И так далее, и тому подобное до бесконечности: никто не смог бы упрекнуть Маринетти в излишнем лаконизме. Легко посочувствовать некоему раздраженному итальянскому писателю, который в ответ на вопрос, согласен ли он, что Маринетти — гений, парировал: "Нет, он фосфоресцирующий кретин!", но в действительности, хотя Маринетти и не дотягивал до первого определения, он все же значительно превосходил второе. Иногда он кажется полным идиотом, например, когда прославляет войну как "единственную гигиену мира" вкупе с милитаризмом и патриотизмом или призывает наполнить каналы Венеции обломками ее разрушенных дворцов.
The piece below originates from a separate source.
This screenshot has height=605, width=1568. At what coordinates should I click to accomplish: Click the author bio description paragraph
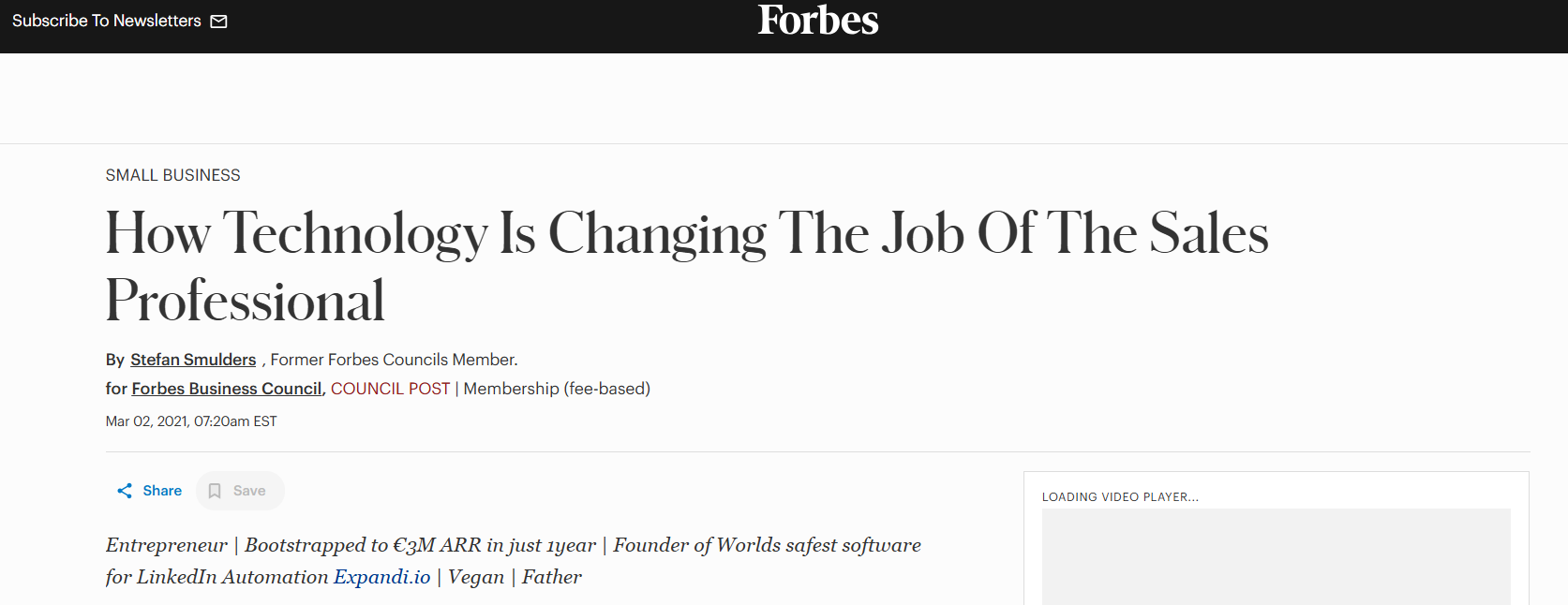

Один из его самых знаменитых антиромантических манифестов называется "Убьем лунный свет!". Он решительно презирал взгляды Джона Раскина на искусство, природу и (как неизбежное следствие) Венецию. "Когда, — вопрошал он свою английскую аудиторию во время публичного выступления в Лицеум-клубе в Лондоне в 1910 г., — когда вы наконец сбросите бремя худосочной идеологии этого жалкого Раскина <...> с его болезненными мечтами о сельской жизни, ностальгией по гомеровским сырам и мифическим пряхам, ненавистью к машинам, пару и электричеству! Этот безумец, помешанный на античной простоте <...> хочет по-прежнему спать в своей колыбельке и припадать к груди дряхлой старухи-кормилицы, чтобы вернуться в бездумное младенчество".
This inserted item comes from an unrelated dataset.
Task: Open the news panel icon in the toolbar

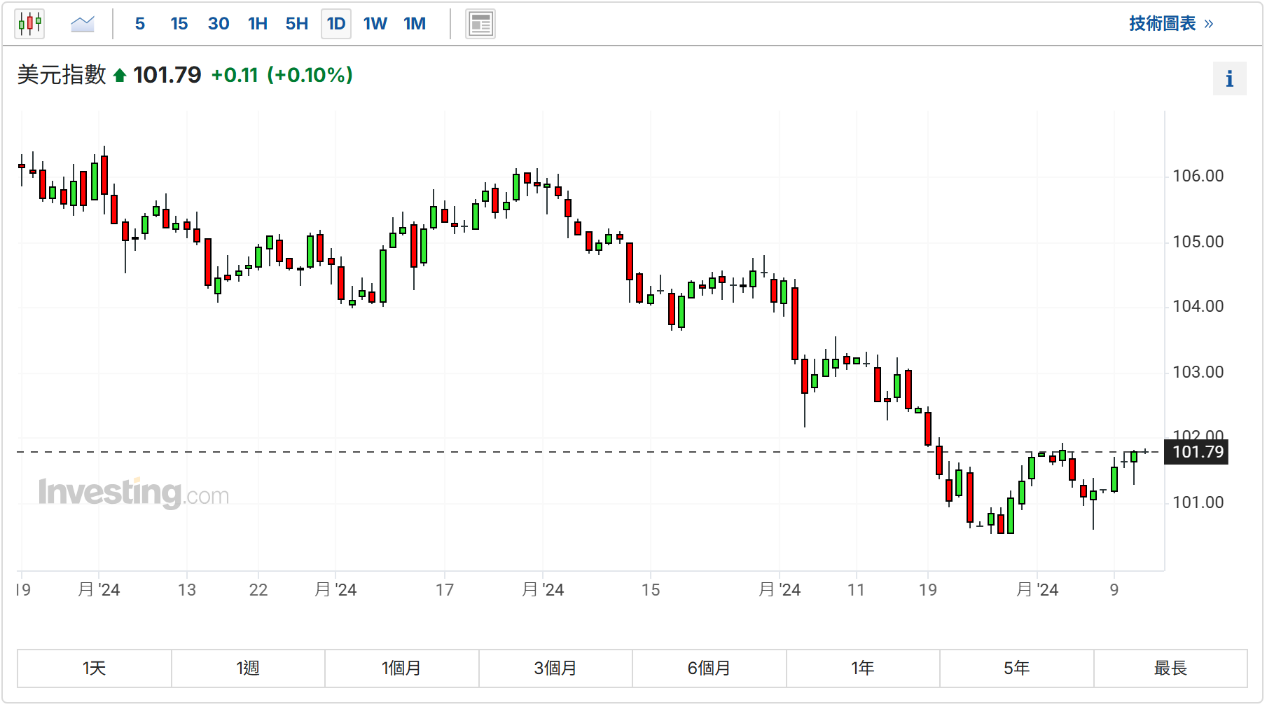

Наверное, это глупейшая обличительная речь из всех, которые когда-либо звучали в адрес Рёскина, хотя, возможно, ее недостатки можно списать на ограниченный английский лексикон Маринетти. Он явно не был феминистом, однако заявлял, что поддерживает "полуравенство мужчин и женщин и уменьшение диспропорции в их социальных правах", что ставило его на голову (ну, или на полголовы) выше большинства итальянцев. Он трезво смотрел на вещи, и порой в его язвительных замечаниях можно обнаружить зерно истины: так, Маринетти наблюдает обесценивание любви (сентиментальности и похоти), результат большей свободы и эротической доступности женщины и того преувеличенного значения, которое придается роскошным женским нарядам <...> сегодня женщина больше любит роскошь, чем любовь. Визит в ателье знаменитой портнихи в сопровождении банкира, пузатого и страдающего подагрой, но оплачивающего счета — лучшая замена романтическому свиданию с обожаемым юношей. Все тайны любви женщина постигает, выбирая необыкновенный туалет по последней моде, которого пока еще нет у ее подруг. Мужчина тоже не любит женщин, которым недостает роскоши. Любовник как таковой сегодня утратил всякую ценность.

Грустно, может быть, но с этим не поспоришь. Маринетти был завзятым бабником: если верить его рассказам об интрижках с красотками Москвы и Санкт-Петербурга во время лекционного тура по России, как любовник он был неотразим. Позиция футуристов в отношении женщин заключалась, в общем, в том, что женщину следует считать скорее воплощением первобытных сил, чем мыслящим существом. "Пусть каждая женщина вновь откроет в себе жестокость и склонность к насилию, которые позволяют им воспламенять побежденных", — гласил футуристский манифест 1912 г. "Женщины, станьте опять такими же возвышенно несправедливыми, как любая сила природы!" В братстве талантов, сплотившихся благодаря исключительной харизме Маринетти, женщин-художниц, конечно, не было.